Grandes latones de metal están cubiertos de cera, las velas que les prenden a sus santos se han derretido al punto de formar un solo cuerpo, los confesionarios de madera oscura y terciopelo rojo conservan la culpabilidad y la urgencia de purgar las penas que no atormentan en las noches.
El pan de oro, firma del Barroco es el inconfundible brillo que vislumbra al entrar a la iglesia de la Compañía de Jesús, hasta el más ínfimo detalle está recubierto de estás láminas de difícil trato, de entre las columnas nacen rostros de ángeles, niños con cabello castaño y ondulado casi siempre de ojos claros. Las bancas de madera especialmente diseñadas para que el creyente se ponga sobre sus rodillas están perfectamente alineadas y direccionan la vista hasta el altar, mucho más profundo que el de otras iglesias y más alto también.
Tres personas están sentadas, el resto son extranjeros que camina boquiabiertos por los rededores del templo siguiendo indicaciones de un anglohablante. Desde la entrada hacia la derecha y al fondo se levanta tenebroso el cuadro del infierno, lienzo que demuestra el castigo eterno para cada uno de los pecados. Se le nota el paso del tiempo, ha perdido fuerza y brillo, o tal vez no causa el mismo efecto en una sociedad que rescata muchos de los títulos de estas penitencias como virtudes.
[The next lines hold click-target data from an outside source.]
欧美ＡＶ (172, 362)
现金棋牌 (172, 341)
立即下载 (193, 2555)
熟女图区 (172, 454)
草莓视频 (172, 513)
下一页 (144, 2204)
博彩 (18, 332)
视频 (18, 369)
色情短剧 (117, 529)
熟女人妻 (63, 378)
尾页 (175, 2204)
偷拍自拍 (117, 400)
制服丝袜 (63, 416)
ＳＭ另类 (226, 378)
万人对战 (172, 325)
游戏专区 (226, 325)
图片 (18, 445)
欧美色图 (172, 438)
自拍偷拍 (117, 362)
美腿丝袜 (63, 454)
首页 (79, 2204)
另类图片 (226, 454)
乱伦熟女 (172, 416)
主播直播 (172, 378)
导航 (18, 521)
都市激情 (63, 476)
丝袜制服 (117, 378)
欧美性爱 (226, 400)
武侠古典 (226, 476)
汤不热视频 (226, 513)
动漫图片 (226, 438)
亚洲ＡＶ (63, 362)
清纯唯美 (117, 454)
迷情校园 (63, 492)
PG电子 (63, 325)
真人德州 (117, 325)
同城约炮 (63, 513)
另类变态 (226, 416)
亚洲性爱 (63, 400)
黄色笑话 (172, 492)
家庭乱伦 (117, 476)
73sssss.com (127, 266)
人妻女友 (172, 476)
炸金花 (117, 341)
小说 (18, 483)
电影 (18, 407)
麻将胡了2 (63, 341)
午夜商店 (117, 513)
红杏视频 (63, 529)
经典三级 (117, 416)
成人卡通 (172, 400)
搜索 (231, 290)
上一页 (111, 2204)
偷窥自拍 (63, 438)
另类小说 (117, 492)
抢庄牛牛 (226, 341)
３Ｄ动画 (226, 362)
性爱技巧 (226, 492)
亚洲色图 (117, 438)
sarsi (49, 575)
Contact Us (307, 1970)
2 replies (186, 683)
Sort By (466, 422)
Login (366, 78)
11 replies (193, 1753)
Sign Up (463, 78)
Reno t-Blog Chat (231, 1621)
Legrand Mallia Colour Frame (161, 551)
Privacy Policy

Se levanta una luz blanca al fondo, junto al altar se abre un portón de madera y los rayos del sol pegan en el vidrio de una vitrina; más de cerca se distingue un mostrador y una división en “y”, y como manecilla de reloj la primera sala visitada es la derecha. Una enorme estructura de grandes vigas de madera ocupa toda la habitación, en medio de cada sección una campana, teñida de óxido y cuarteada aún siente deseos de replicar, a su alrededor fotografías de los trabajadores que hicieron posible que esta pieza estuviera al alcance del tacto del público, hombres haciendo equilibrio en los angostos campanarios de ladrillo en reconstrucción, echan mano de todas sus fuerzas para acarrear a los monstros de bronce.
Por el pasillo se abre un arco a la sala de la izquierda, donde en forma de procesión se han dispuesto los trajes ceremoniales; púrpura, rojo y blanco, son los colores que predominan y para cada uno de ellos está preparada una tarjeta informativa, como quien los está siguiendo La Custodia, cruz de metales y piedras preciosas dentro de un cuadrado de vidrios que la resguardan. Alrededor de los cordones de terciopelo que resguardan los atuendos hay objetos litúrgicos, destinados para que los visitantes admiren el minucioso trabajo de los artesanos para fabricar cada pieza expuesta.
Después de rodear la sala, y como escondido nace un nuevo arco, esta vez más bajo que el anterior que lleva a una sala con carencia casi absoluta de luz, paredes de ladrillo y un ambiente más frío que el del resto del lugar. Un escalofrío recorre el cuerpo al ver dentro un Cristo postrado y lacerado como si se tratase de un velorio.
Dentro de una iglesia católica, en especial una tan antigua como esta, el ambiente es diferente, se respira un aire que no es el mismo del resto de lugares del a ciudad, se siente la presencia de una mística compañía.